A good performance of this concerto requires a variety of qualities.

“It really is just sincerity of expression, and beauty of the singing phrase and line throughout,” McGill said. “His music is very much operatic, and he uses the clarinet as an operatic voice.”

The challenge is “to get the most beautiful tone you can possibly muster at the time, and to play with absolute control of your technique, articulation and style, and to also convey something expressively and emotionally that can reach an audience,” McGill said.

“That’s why it’s so difficult, because everything needs to be there.”

Born and raised in Chicago, McGill’s passion took him and his brother to Interlochen Arts Camp in Interlochen, Michigan, a beginning point for many topnotch musicians.

“I found my place and my love and passion for music, just being around kids like myself who loved the arts,” McGill said. “I then went to the (Interlochen) Arts Academy as well, so I really loved it. I went to boarding school (there) for two years.”

McGill was about 14 when he realized that clarinet and music were to be his life.

“I had had successes at that age with the instrument so I started to grasp that I could do it, and I could also compete on some level,” he said. “I just loved it. Music made me feel amazing, and it still makes me feel like I’m part of the thing that I should be doing in my life, sharing music with people.”

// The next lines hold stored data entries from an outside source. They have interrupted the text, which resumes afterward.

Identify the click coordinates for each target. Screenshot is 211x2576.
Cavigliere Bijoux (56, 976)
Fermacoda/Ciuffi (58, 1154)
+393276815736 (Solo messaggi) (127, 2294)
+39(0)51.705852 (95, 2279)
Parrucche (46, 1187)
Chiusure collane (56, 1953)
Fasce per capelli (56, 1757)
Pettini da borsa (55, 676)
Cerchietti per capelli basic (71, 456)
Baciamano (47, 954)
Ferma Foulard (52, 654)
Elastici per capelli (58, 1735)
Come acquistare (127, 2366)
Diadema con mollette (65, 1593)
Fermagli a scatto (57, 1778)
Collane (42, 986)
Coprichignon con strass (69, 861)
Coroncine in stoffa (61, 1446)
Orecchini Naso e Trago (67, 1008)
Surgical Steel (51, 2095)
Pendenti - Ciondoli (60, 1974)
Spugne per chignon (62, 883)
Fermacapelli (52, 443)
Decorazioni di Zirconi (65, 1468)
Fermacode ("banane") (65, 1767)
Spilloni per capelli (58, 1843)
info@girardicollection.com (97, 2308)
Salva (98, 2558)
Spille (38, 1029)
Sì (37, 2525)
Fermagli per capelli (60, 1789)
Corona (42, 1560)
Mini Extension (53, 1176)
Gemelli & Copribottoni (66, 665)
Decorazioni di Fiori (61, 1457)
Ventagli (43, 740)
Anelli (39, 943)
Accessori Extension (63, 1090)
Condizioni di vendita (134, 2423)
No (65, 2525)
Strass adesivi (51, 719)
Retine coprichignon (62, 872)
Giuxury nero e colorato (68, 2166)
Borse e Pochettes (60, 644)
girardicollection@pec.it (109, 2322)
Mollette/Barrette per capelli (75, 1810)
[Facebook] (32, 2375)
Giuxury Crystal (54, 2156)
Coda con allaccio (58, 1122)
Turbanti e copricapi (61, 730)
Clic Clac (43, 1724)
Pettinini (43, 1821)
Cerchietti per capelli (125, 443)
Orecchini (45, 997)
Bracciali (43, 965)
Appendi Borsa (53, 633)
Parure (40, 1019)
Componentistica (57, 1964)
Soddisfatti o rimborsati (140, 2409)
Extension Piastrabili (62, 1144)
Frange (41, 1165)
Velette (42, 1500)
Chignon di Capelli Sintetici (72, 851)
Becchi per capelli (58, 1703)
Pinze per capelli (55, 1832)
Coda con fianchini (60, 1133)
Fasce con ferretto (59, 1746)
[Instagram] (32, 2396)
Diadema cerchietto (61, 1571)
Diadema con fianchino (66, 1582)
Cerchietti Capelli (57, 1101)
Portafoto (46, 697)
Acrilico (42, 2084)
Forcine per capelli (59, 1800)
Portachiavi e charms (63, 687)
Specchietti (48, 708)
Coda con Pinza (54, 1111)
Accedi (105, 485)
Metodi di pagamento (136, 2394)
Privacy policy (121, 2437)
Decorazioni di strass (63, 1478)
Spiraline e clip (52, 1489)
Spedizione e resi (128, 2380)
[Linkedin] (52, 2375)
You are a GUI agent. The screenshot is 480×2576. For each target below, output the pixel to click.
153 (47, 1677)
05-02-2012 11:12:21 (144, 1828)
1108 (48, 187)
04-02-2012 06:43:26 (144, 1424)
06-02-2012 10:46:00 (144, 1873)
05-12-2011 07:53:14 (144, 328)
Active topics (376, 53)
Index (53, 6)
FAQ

McGill is a graduate of Philadelphia’s Curtis Institute of Music, where he studied with the late Donald Montanaro, then associate principal clarinetist of the Philadelphia Orchestra. Like many Curtis grads, McGill found a home at Vermont’s Marlboro Music Festival, which he found to be a life-changing experience.

“Marlboro allowed me to see the future of my life as a musician,” McGill said. “What I mean by that is it allowed me to become a real artist and musician and listener and a professional. By playing alongside the greatest chamber musicians alive, I learned that I, too, could have a career in this field — that I could also explore music in a way that was serious and enjoyable and full of depth.

“I still feel that Marlboro is always in my heart, and I really am part of the Marlboro family,” McGill said. “It’s made me who I am as a musician today.”